INSTRUCTIONS TO FOLLOW ▸ Can you give back the part that opens with the line containing "Where should I" and closes with the line containing "tap(133, 63)", renaming "Up one level" to "Parent folder", changing nothing else, and leaving the pictures out?

DATASET EXCERPTS ▸
════

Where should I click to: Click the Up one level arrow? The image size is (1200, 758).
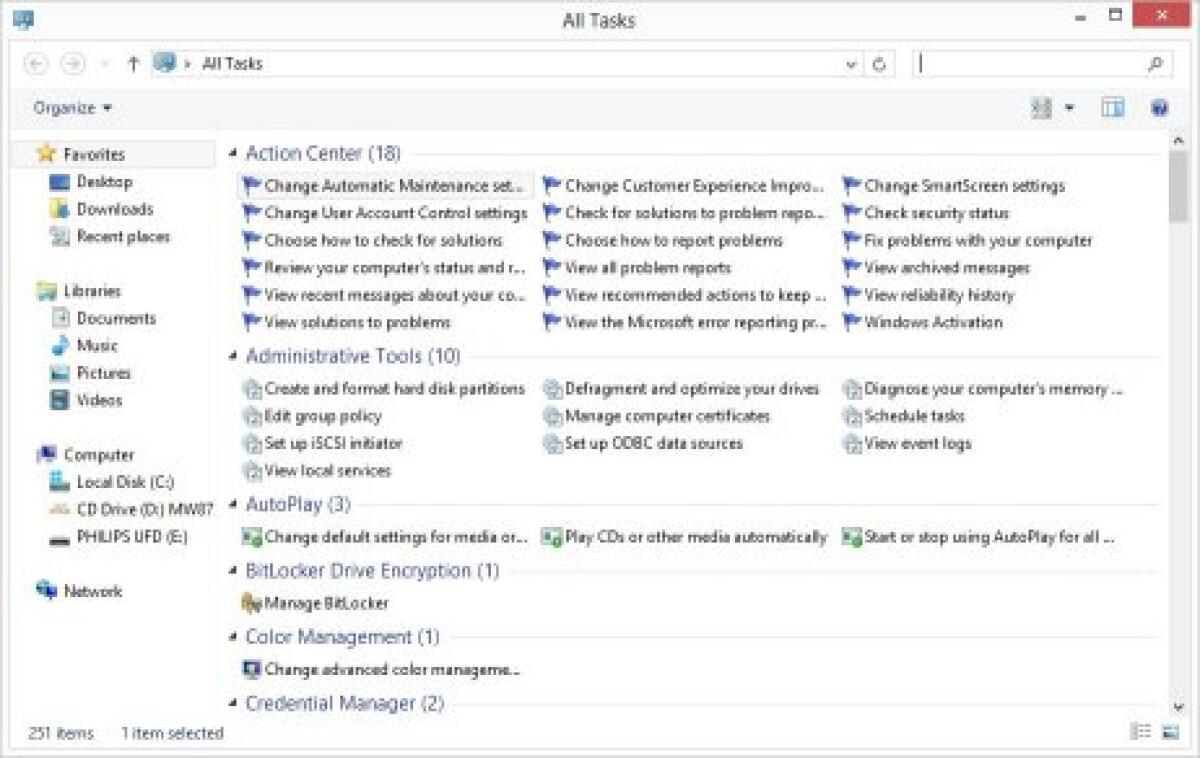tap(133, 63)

════

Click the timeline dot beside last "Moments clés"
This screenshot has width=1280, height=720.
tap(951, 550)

════

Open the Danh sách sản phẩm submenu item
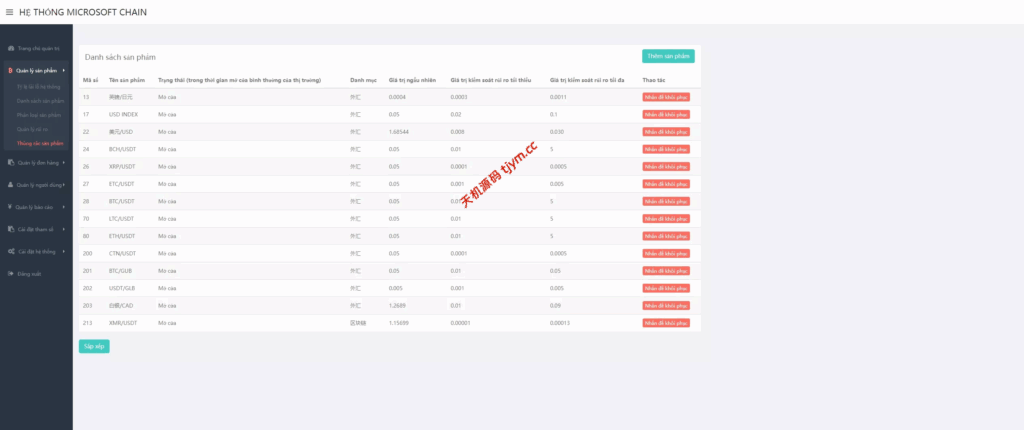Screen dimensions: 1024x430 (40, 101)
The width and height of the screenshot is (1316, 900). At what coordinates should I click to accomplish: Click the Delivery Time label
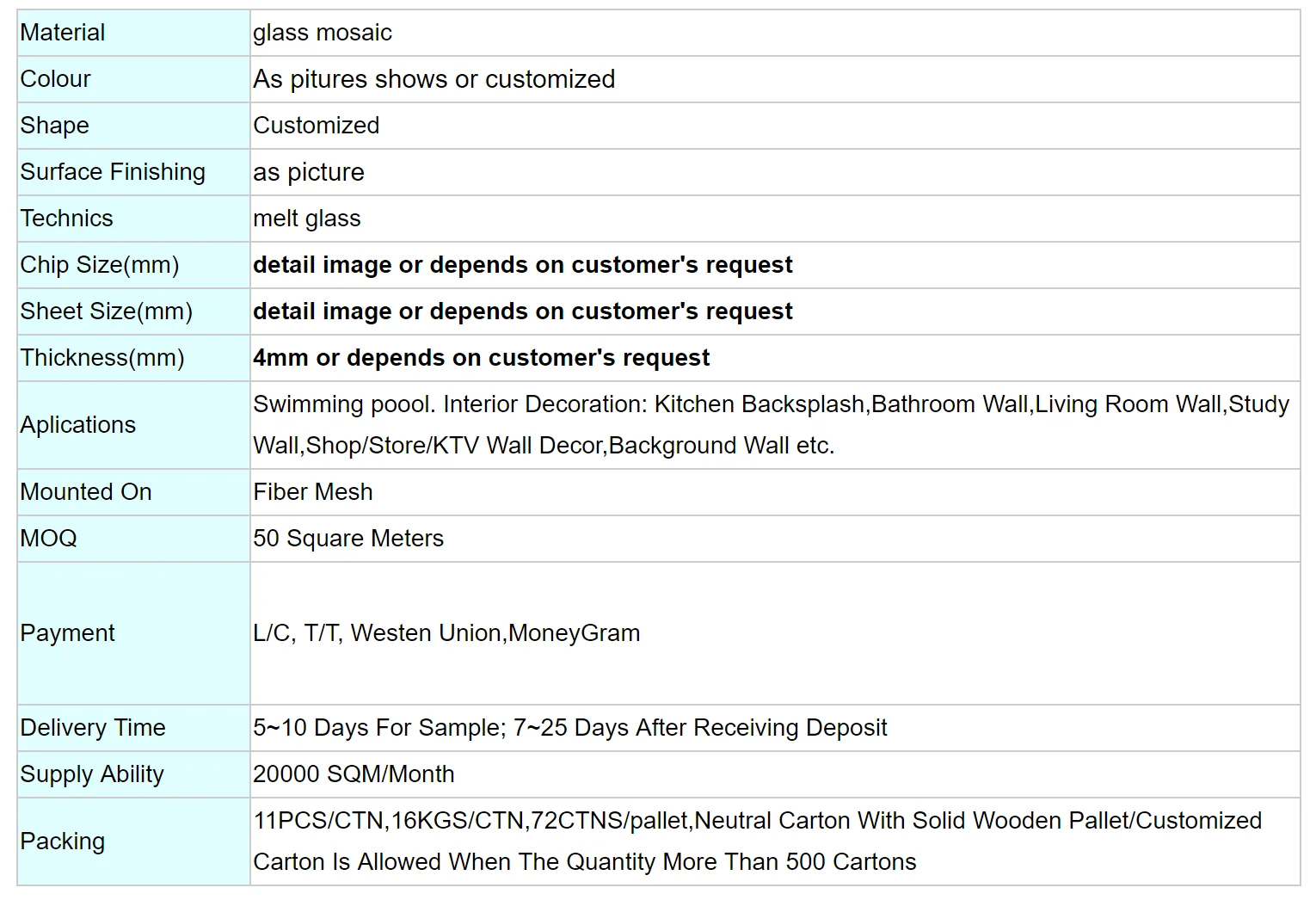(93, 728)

════

FULL ANSWER ▸
Where should I click to: Click the Parent folder arrow? The image size is (1200, 758).
tap(133, 63)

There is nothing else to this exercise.